Actividad:
Copia el tramo que va desde el comienzo del material hasta la línea que contiene "This screenshot has width=1277, height=1014.", ambas incluidas, sustituyendo "Locate an element on the screen" por "Find an element on the screen" y sin alterar nada más.

Material de entrada:

++++++++++

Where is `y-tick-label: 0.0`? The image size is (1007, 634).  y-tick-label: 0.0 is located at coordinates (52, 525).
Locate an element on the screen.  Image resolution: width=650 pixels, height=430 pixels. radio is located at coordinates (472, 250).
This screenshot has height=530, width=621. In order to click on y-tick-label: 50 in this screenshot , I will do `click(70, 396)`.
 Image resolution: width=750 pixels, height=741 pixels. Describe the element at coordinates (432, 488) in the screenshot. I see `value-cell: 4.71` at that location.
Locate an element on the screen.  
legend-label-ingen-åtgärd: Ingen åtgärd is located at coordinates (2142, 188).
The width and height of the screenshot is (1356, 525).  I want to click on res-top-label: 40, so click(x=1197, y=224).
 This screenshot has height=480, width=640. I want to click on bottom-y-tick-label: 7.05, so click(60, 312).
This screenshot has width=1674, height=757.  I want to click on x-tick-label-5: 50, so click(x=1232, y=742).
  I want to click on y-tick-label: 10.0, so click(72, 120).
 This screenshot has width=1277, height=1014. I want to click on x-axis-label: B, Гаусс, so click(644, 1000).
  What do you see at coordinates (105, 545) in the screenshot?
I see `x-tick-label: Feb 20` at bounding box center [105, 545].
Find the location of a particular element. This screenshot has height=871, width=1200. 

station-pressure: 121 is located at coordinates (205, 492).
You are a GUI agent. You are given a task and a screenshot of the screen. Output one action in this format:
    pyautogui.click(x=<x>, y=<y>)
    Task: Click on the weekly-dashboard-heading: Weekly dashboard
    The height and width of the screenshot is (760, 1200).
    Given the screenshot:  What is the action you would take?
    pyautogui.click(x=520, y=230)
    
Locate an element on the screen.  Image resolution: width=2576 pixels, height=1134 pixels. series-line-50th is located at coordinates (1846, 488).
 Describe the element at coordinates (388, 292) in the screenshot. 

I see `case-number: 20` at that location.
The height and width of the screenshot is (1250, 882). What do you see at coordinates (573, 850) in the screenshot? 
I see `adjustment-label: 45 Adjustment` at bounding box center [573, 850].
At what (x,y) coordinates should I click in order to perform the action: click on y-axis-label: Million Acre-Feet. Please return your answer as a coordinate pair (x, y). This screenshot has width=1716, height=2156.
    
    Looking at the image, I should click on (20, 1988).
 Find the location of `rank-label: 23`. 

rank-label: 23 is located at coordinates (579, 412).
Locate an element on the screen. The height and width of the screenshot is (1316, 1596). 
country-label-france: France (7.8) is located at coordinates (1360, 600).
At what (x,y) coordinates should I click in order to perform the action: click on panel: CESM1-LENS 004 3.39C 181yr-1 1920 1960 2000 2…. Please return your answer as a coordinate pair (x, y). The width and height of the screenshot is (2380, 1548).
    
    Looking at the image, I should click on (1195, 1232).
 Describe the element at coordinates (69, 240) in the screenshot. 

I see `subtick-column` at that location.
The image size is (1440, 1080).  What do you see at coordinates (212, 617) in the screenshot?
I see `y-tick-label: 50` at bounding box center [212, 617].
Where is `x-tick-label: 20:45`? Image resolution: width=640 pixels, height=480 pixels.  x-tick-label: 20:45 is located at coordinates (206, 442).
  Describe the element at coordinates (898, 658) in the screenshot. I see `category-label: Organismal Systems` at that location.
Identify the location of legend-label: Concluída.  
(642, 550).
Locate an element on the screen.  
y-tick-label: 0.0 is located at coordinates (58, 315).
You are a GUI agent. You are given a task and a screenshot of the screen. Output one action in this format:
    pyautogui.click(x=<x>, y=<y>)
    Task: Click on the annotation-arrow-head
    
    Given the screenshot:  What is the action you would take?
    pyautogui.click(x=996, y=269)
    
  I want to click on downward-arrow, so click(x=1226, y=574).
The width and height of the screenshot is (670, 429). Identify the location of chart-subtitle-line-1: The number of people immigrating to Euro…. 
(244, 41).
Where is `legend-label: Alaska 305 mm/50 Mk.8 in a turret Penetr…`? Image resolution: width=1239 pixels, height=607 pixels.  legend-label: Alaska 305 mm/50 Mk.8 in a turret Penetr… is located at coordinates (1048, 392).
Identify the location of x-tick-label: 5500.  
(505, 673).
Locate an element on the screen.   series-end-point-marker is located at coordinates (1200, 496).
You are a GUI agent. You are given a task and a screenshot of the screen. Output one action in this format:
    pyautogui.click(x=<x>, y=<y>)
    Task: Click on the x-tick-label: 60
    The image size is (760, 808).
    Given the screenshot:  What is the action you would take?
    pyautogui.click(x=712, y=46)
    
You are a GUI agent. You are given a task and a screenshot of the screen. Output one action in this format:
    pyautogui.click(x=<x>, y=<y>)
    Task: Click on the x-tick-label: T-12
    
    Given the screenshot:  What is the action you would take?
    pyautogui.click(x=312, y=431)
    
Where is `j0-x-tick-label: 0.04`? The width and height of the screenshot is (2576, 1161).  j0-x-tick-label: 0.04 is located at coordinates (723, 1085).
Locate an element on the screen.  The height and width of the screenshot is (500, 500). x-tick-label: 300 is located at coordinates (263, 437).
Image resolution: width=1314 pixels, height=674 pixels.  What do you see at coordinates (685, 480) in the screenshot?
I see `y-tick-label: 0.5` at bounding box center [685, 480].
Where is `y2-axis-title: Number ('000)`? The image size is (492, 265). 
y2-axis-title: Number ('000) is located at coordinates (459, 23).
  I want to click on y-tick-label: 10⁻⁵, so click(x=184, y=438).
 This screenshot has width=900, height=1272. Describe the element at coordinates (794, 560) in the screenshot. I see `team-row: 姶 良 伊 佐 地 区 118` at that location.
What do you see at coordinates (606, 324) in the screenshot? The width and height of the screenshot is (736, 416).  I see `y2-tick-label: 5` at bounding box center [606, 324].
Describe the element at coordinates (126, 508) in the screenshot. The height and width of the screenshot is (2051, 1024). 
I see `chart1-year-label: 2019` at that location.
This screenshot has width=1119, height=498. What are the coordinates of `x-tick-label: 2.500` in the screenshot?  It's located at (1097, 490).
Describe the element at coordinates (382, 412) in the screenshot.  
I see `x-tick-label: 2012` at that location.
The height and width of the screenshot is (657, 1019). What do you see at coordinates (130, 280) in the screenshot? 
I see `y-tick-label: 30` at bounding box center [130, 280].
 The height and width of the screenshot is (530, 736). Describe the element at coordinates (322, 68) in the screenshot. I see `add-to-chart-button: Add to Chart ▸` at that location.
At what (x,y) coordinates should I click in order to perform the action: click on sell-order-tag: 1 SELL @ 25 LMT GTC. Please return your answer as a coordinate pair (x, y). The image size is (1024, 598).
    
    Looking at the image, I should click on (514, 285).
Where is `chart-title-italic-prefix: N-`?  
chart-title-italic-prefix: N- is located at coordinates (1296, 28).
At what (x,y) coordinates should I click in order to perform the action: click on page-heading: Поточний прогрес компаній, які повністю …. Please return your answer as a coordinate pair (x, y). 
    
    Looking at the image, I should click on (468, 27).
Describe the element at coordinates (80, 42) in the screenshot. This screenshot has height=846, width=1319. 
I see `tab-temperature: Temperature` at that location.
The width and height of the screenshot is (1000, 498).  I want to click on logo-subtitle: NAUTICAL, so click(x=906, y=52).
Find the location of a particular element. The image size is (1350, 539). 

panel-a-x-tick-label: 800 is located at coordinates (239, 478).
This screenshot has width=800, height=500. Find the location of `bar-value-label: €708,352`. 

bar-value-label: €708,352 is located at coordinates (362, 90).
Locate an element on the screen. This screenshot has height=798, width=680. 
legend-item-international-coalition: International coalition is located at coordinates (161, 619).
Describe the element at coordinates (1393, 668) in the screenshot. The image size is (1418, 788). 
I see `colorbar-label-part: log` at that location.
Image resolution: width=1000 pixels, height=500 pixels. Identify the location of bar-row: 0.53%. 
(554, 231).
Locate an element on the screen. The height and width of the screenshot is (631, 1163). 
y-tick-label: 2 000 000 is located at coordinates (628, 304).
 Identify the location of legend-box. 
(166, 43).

++++++++++

Respuesta:
Where is `y-tick-label: 0.0`? The image size is (1007, 634).  y-tick-label: 0.0 is located at coordinates (52, 525).
Find an element on the screen.  Image resolution: width=650 pixels, height=430 pixels. radio is located at coordinates (472, 250).
This screenshot has height=530, width=621. In order to click on y-tick-label: 50 in this screenshot , I will do `click(70, 396)`.
 Image resolution: width=750 pixels, height=741 pixels. Describe the element at coordinates (432, 488) in the screenshot. I see `value-cell: 4.71` at that location.
Find an element on the screen.  
legend-label-ingen-åtgärd: Ingen åtgärd is located at coordinates (2142, 188).
The width and height of the screenshot is (1356, 525).  I want to click on res-top-label: 40, so click(x=1197, y=224).
 This screenshot has height=480, width=640. I want to click on bottom-y-tick-label: 7.05, so click(60, 312).
This screenshot has width=1674, height=757.  I want to click on x-tick-label-5: 50, so click(x=1232, y=742).
  I want to click on y-tick-label: 10.0, so click(72, 120).
 This screenshot has width=1277, height=1014. I want to click on x-axis-label: B, Гаусс, so click(644, 1000).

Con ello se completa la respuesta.